Abstract

Knowledge of the shape of the mass spectrum of compact objects can be used to help break the degeneracy between the mass and redshift of the gravitational wave (GW) sources, and thus can be used to infer cosmological parameters in the absence of redshift measurements obtained from electromagnetic observations. In this paper, we study extensively different aspects of this approach, including its computational limits and achievable accuracy. We focus on ground-based detectors with current and future sensitivities, we first perform the analysis of an extensive set of simulated data with a hierarchical Bayesian scheme inferring population and cosmological parameters. We consider a population model (power-law plus Gaussian) which exhibits characteristic scales (extremes of the mass spectrum, presence of an accumulation point) that allows an indirect estimate of the source redshift. Our analysis of this catalog highlights and quantifies the tight interplay between source population and cosmological parameters, as well as the influence of initial assumptions (whether formulated on the source or cosmological parameters). We then validate our results by an "end-to-end" analysis using simulated GW data and posterior samples generated from Bayesian samplers used for GW parameter estimation, thus mirroring the analysis chain used for observational data for the first time in literature.
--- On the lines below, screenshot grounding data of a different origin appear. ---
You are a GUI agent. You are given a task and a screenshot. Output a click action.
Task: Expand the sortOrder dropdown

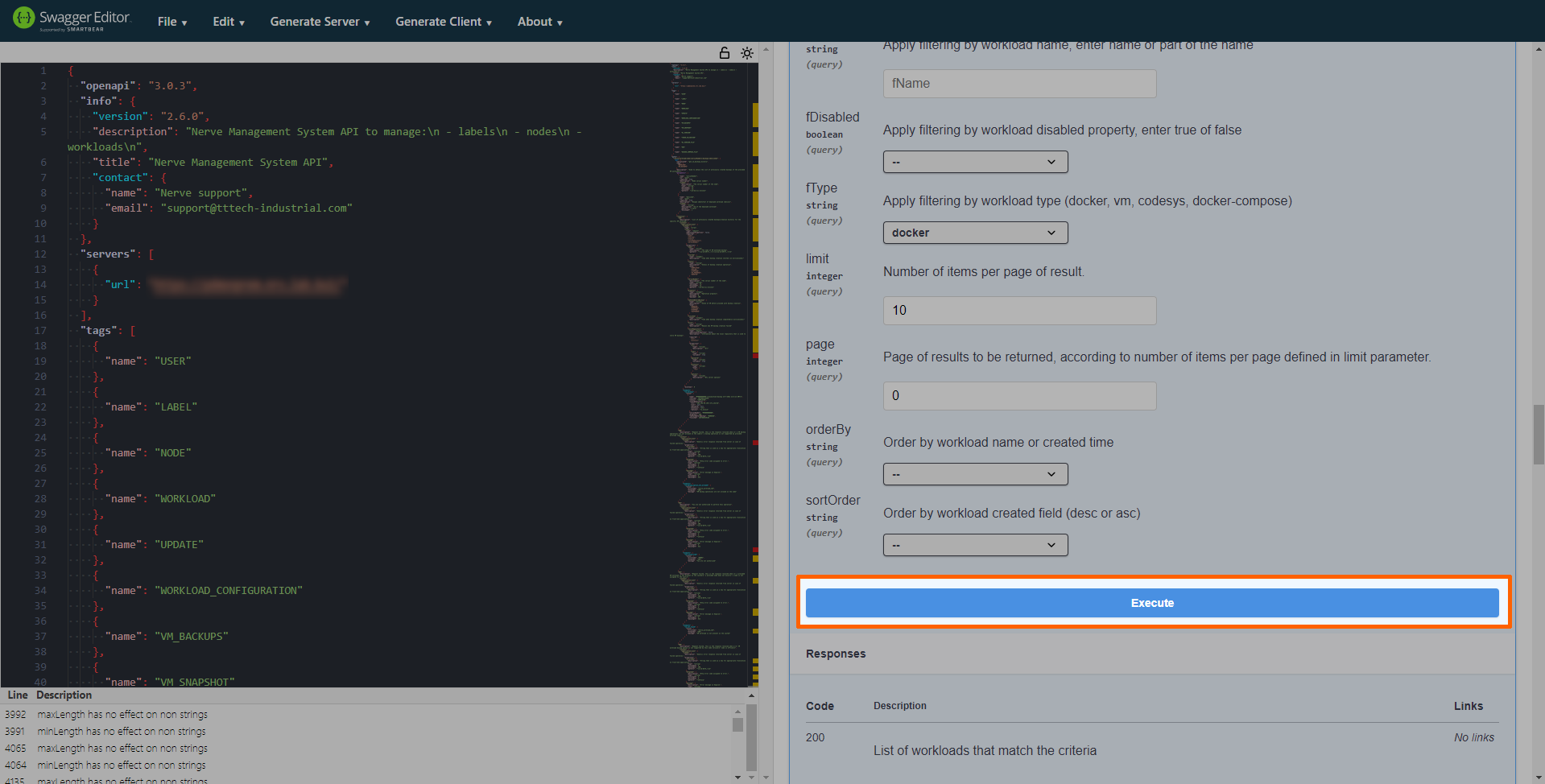pos(975,545)
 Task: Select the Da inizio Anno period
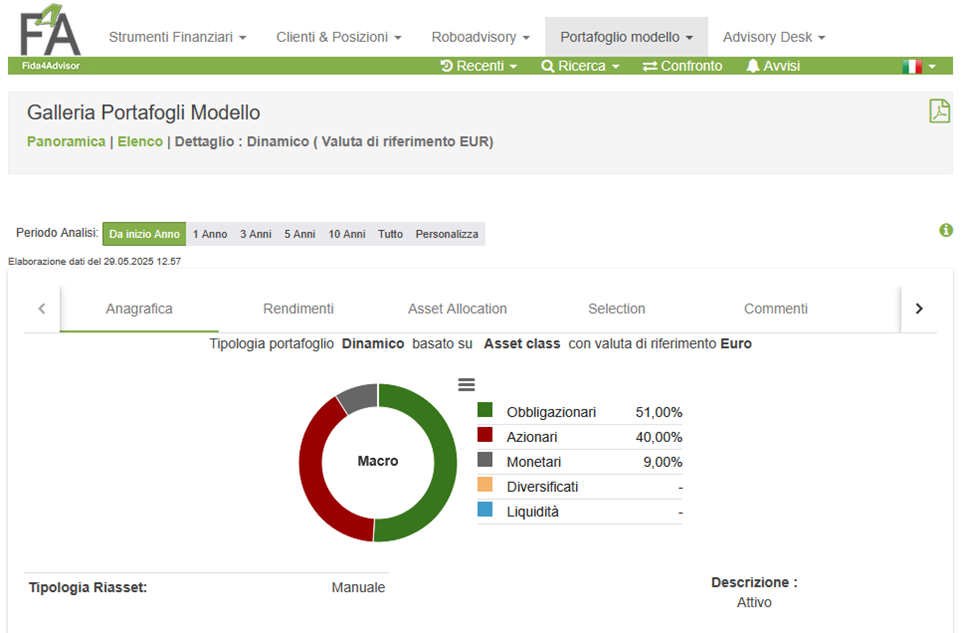[x=144, y=234]
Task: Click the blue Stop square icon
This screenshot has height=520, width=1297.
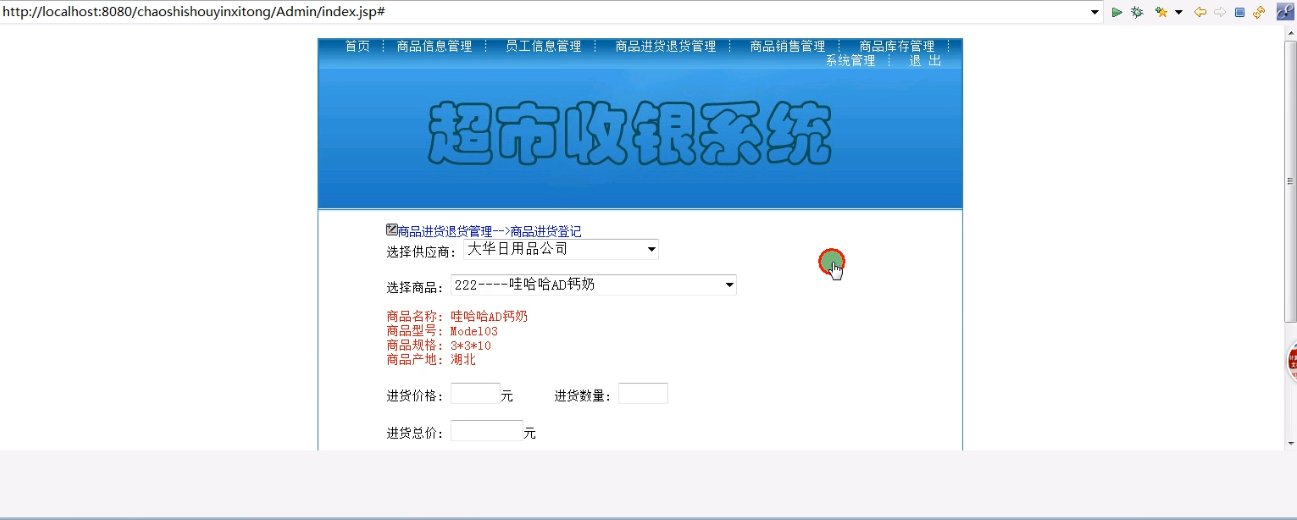Action: pos(1240,12)
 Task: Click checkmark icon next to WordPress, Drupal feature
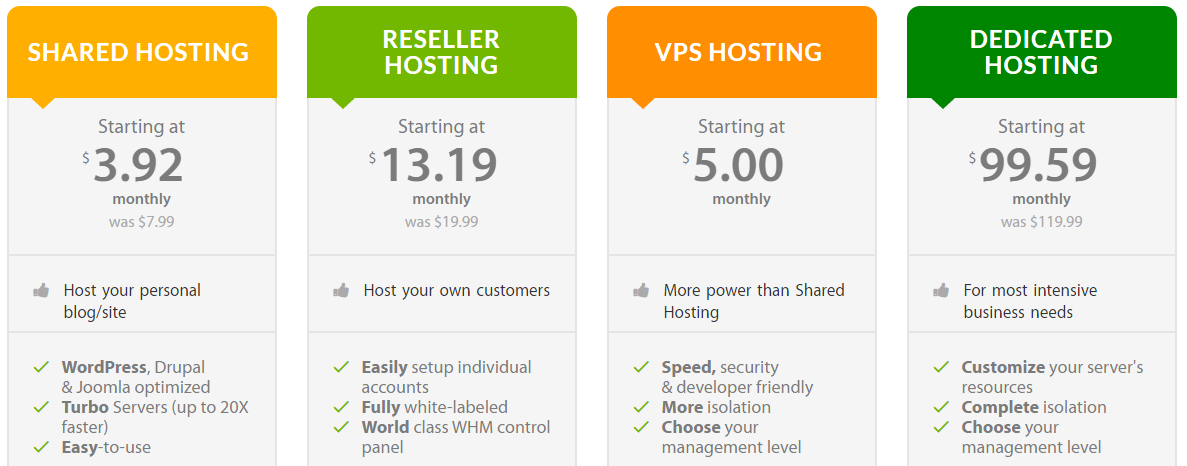point(41,367)
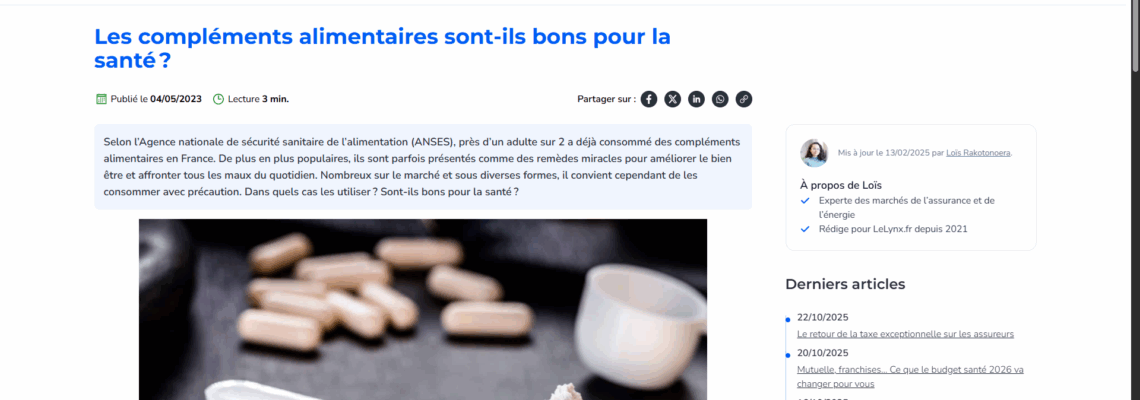Share the article on X
Screen dimensions: 1140x400
673,99
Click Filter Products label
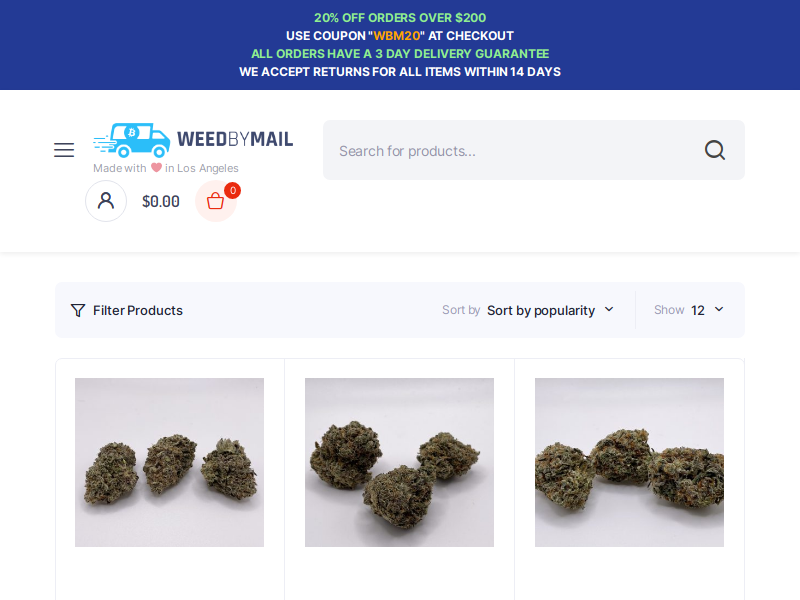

Our results then lead us to re-examine the estimation of $H_0$ obtained with GWTC-1, and we show explicitly how population assumptions impact the final $H_0$ result. Our results underline the importance of inferring population and cosmological parameters jointly (and not separately as is often assumed). The only exception, as we discuss, is if an electromagnetic counterpart was to be observed for all the BBH events: then the population assumptions have less impact on the estimation of cosmological parameters.